Figure 2 Changes of oxygen and nitrogen contents during refining process.
Figure 2

Changes of oxygen and nitrogen contents during refining process.

The N content in the molten steel is generally on the rise during refining process. As a note, the N content decreases from 44.78 to 42.5 ppm during VD process due to the precipitation of dissolved nitrogen in the molten steel under vacuum. The nitrogen content will continue to decrease with the increase in vacuum holding time. When the liquid steel is transferred to tundish, the N content increases significantly to 45.75 ppm due to liquid steel reacting with air during the ladle transportation and casting process.
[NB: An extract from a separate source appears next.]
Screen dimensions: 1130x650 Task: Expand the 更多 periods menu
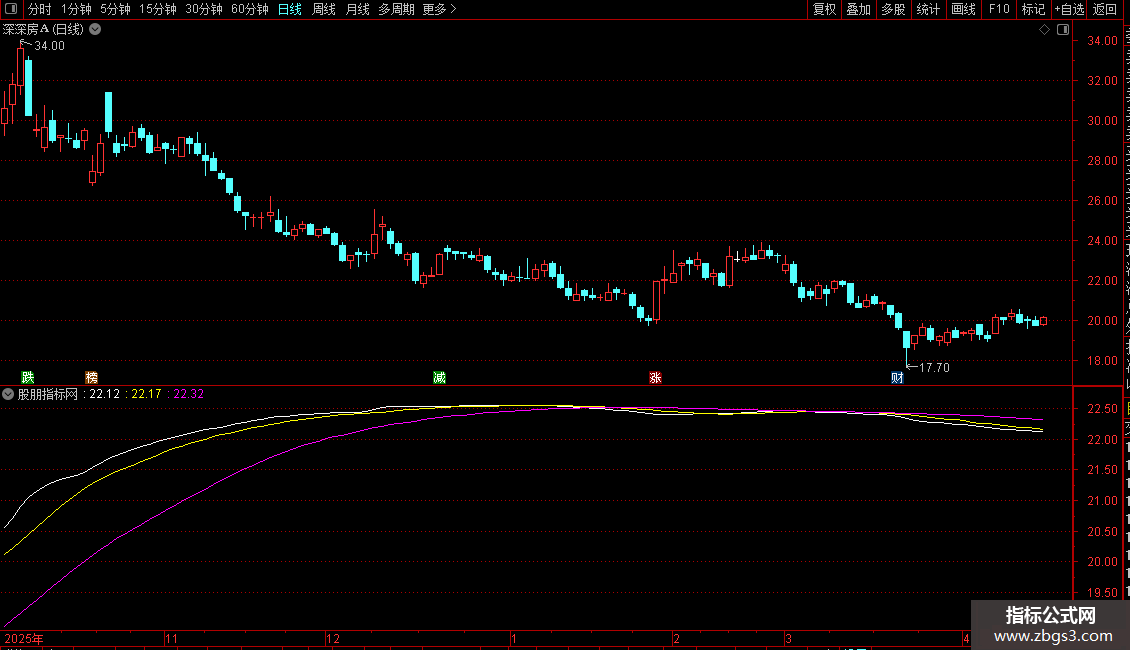click(x=439, y=9)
3.2 Composition of inclusions in refining process

INCA Feature Software is used to analyze the composition and size distribution of inclusions from different refining steps, and the scanning area is 2 × 3 mm. The elements such as Al, Mg, Ca, Si and Mn in inclusions were normalized and converted into various types of oxidation, and then the inclusion composition was mapped to ternary phase diagram for further analysis, as shown in Figure 3. Red line represents the liquidus of 1,600°C by considering ternary phase diagram and the blue line represents the liquidus of 1,500°C.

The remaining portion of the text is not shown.